Closed-form reference + flexural rigidity#

D = problem.E * problem.h**3 / (12.0 * (1.0 - problem.nu**2))
w_published = 0.00126 * problem.q * problem.a**4 / D
print(f"D            = {D:.3e} N m  (flexural rigidity)")
print(f"w_max  (NAFEMS LE5 / Timoshenko Table 12 ≈ 0.00126 q a^4/D) = {w_published * 1e6:.3f} µm")

D            = 1.465e+05 N m  (flexural rigidity)
w_max  (NAFEMS LE5 / Timoshenko Table 12 ≈ 0.00126 q a^4/D) = 859.950 µm

Static solve + centre-deflection extraction#

res = m.solve()
w_computed = problem.extract(m, res, "w_max")
err_pct = (w_computed - w_published) / w_published * 100.0
print()
print(f"w_max computed (HEX8 EAS, default mesh) = {w_computed * 1e6:+.3f} µm")
print(f"w_max published (NAFEMS LE5)            = {w_published * 1e6:+.3f} µm")
print(f"relative error                          = {err_pct:+.2f} %")

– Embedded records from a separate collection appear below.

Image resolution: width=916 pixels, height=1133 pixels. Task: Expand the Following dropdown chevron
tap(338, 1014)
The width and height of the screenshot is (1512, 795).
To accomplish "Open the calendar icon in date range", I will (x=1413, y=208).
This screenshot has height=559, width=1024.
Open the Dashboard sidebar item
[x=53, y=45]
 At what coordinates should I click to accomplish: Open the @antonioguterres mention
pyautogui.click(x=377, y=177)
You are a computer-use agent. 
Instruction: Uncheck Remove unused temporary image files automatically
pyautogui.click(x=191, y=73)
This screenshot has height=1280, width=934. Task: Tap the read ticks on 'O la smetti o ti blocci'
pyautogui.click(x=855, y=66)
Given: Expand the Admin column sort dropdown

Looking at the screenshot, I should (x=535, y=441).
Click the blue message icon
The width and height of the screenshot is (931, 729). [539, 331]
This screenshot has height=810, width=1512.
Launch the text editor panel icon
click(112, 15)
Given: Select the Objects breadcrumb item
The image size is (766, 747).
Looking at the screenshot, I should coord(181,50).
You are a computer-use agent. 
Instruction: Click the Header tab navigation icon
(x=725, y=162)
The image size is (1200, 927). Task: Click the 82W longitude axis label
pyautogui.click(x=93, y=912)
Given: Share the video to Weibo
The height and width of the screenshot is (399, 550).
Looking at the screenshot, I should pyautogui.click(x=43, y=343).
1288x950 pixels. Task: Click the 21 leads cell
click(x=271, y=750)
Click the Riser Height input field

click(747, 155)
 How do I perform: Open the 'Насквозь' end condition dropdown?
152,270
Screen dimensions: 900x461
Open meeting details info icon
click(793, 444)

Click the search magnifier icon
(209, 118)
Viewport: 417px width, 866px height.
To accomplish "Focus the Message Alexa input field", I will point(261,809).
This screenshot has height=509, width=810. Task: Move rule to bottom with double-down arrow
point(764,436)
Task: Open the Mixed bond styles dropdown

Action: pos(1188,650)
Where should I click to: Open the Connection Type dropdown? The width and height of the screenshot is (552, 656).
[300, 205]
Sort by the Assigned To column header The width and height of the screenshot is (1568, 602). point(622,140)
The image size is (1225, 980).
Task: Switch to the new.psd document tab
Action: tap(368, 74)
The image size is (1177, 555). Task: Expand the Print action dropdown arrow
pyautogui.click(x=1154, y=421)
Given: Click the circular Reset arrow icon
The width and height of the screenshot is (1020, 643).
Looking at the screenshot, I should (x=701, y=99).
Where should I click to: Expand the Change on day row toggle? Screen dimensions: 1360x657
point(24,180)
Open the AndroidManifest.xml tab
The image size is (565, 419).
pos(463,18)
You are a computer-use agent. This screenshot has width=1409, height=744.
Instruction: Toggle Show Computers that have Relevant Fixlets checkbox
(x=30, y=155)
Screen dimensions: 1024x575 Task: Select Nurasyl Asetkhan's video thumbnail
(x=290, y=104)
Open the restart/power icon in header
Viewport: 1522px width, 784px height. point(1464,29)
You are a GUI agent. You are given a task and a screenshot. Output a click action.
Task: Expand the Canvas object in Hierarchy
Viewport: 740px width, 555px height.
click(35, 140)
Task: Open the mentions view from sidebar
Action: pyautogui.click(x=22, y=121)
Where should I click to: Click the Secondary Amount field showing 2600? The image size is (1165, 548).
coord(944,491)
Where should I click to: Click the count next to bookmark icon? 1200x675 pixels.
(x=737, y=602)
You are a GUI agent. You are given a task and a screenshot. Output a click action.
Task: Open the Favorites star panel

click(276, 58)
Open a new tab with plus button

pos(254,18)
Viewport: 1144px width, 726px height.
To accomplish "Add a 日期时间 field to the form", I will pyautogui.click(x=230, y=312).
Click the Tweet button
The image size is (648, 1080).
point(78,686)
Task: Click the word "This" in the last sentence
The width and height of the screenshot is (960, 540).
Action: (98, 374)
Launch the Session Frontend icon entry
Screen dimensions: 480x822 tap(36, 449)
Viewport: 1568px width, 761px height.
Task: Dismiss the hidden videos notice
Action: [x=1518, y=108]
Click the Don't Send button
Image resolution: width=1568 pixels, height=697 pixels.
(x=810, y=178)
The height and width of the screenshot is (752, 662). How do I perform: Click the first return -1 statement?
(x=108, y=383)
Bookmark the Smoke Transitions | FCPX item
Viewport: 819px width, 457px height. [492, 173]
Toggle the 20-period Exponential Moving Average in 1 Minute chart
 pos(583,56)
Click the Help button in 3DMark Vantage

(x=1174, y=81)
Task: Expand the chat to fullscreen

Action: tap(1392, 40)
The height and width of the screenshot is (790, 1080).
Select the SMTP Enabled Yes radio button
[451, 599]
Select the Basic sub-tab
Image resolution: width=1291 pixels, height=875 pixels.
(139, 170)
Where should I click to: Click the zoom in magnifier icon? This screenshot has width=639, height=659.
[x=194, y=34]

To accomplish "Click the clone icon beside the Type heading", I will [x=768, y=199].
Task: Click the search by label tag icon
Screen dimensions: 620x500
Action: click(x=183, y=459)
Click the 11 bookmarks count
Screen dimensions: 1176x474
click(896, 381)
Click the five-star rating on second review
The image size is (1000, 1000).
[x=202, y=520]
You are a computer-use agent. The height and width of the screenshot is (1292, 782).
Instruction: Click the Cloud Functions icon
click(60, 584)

# 5 % tolerance — the 60 × 60 × 2 HEX8-EAS default mesh in
# ``ClampedPlateStatic.build_model`` lands within ~3 % of the
# Kirchhoff closed form.  Tighter convergence (down to ~1 %) needs a
# dedicated SHELL kernel (tracked separately).
assert abs(err_pct) < 5.0, f"w_max deviation {err_pct:.2f}% exceeds 5 % tolerance"

w_max computed (HEX8 EAS, default mesh) = +836.751 µm
w_max published (NAFEMS LE5)            = +859.950 µm
relative error                          = -2.70 %

Render the deflected plate#

grid = m.grid.copy()
u = np.asarray(res.displacement, dtype=np.float64).reshape(-1, 3)
grid.point_data["displacement"] = u
grid.point_data["UZ"] = u[:, 2]

warp = grid.warp_by_vector("displacement", factor=5.0e2)

plotter = pv.Plotter(off_screen=True, window_size=(720, 480))
plotter.add_mesh(
    grid,
    style="wireframe",
    color="grey",
    opacity=0.35,
    line_width=1,
    label="undeformed",
)
plotter.add_mesh(
    warp,
    scalars="UZ",
    cmap="viridis",
    show_edges=False,
    scalar_bar_args={"title": "UZ [m]  (deformed ×500)"},
)
plotter.view_isometric()
plotter.camera.zoom(1.05)
plotter.show()
example verify clamped plate static

Total running time of the script: (0 minutes 6.192 seconds)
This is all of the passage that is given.